Boris Johnson this evening tried to give a little more background to why he had called England’s latest lockdown – and why he had confidence that this really was the darkness before the dawn. The Prime Minister told the Downing Street coronavirus briefing (yes, we are back in that sort of lockdown) that more than 1 million people in England are now infected with Covid – around 2 per cent of the population, according to the ONS – but that as of today, the same number of people in England, and a total of 1.3 million people across the UK, have received the vaccine.
He had to explain why he had changed his tune on schools so rapidly, going from insisting that most schools should return to cancelling face-to-face teaching within 36 hours. His answer was that he had tried to do everything he could to keep schools open because of the disadvantages that many pupils face when trying to learn remotely but that ‘alas’ this wasn’t possible.
He did use that classic Johnson aside of ‘alas’ a fair bit, but as with last night’s televised address to the nation, the Prime Minister was making a visible effort not to be too optimistic, suggesting only that things really would be ‘very different by the spring’. He repeatedly said this would be a ‘tough’ period, and spoke very much in conditional terms when talking about the prospect of restrictions easing. He said that if the vaccine programme worked according to plan, if people followed the guidance, and if there was no new mutation, then there was the ‘prospect’ of relaxing ‘some’ of the measures.
Today’s press conference was as much about the race to get as many people vaccinated as possible as it was about the justifications for the lockdown. This is not only because Johnson clearly hopes that regular discussion of the progress of the vaccination programme will help the general public stay upbeat through this latest lockdown. It is also because this is where the focus of Johnson’s internal critics has moved. The Covid Recovery Group of MPs have largely stopped trying to resist the latest restrictions and are now pressuring the government to get vaccinations moving at a sufficient pace that the strictest of measures won’t be necessary for too long.
To that end, Johnson said the government will start providing daily progress updates on immunisations from Monday. Chief medical officer Professor Chris Whitty also told the briefing that the vaccine rollout timetable of getting 13 million people in the top priority categories vaccinated by February was ‘realistic but not easy’.

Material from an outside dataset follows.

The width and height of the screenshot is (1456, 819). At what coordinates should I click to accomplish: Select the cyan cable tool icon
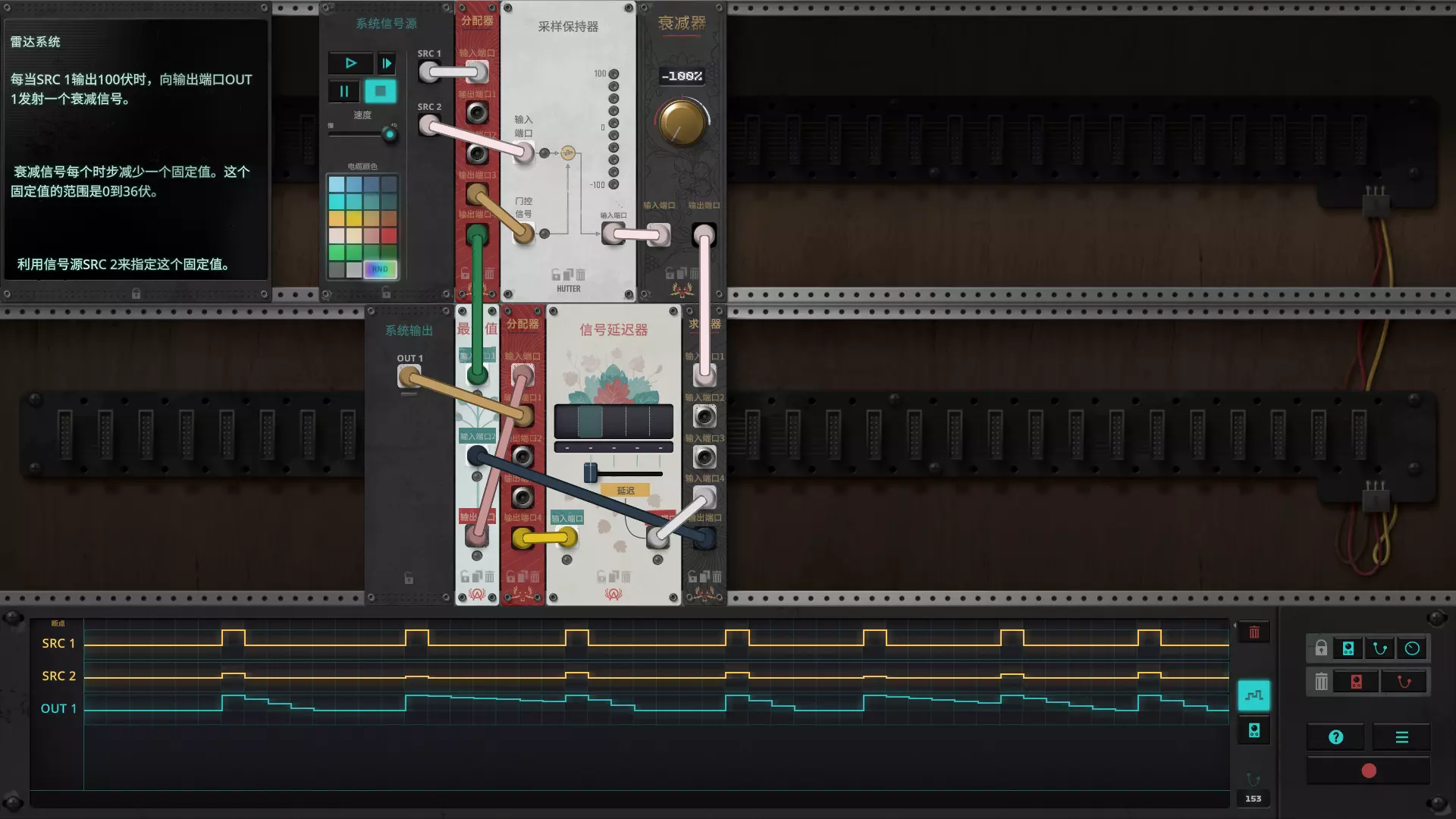[1380, 648]
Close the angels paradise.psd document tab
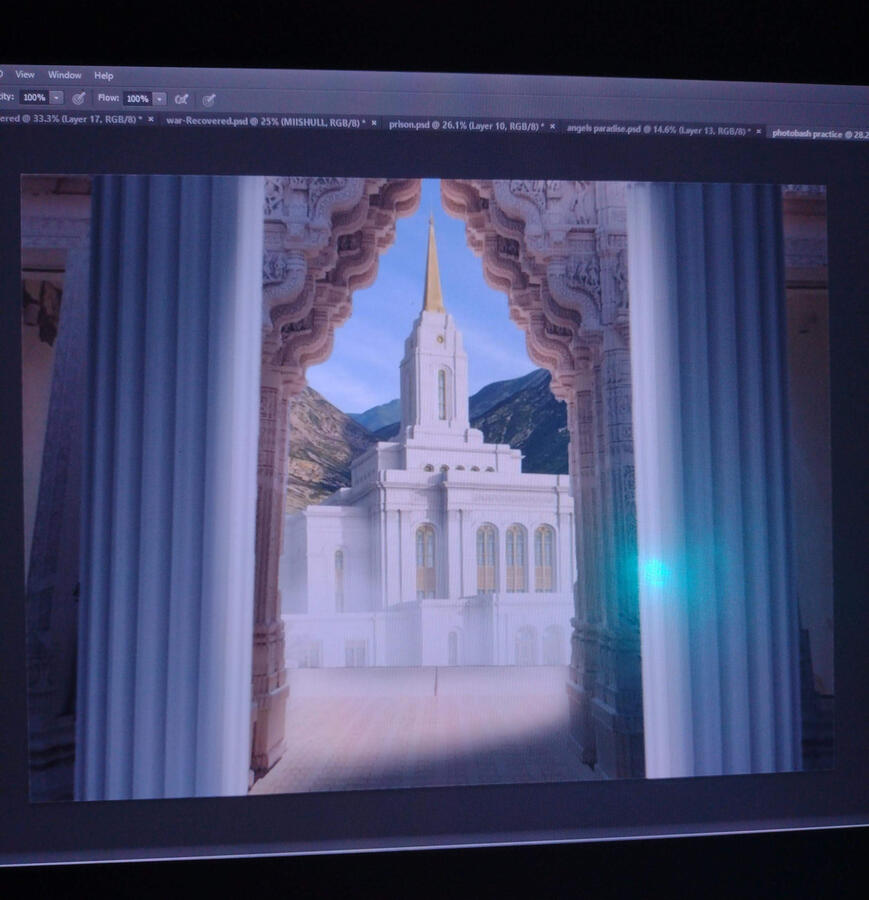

Beyond whether the NHS does manage to stick to that timetable is the question of how the restrictions will start to ease – and when. Whitty suggested that some measures would still be in place next winter. These are likely to be more general infection control requirements such as mask-wearing in public spaces, rather than the mass closures we are currently subject to. But which rules are lifted and when will be the big debate in politics over the months to come.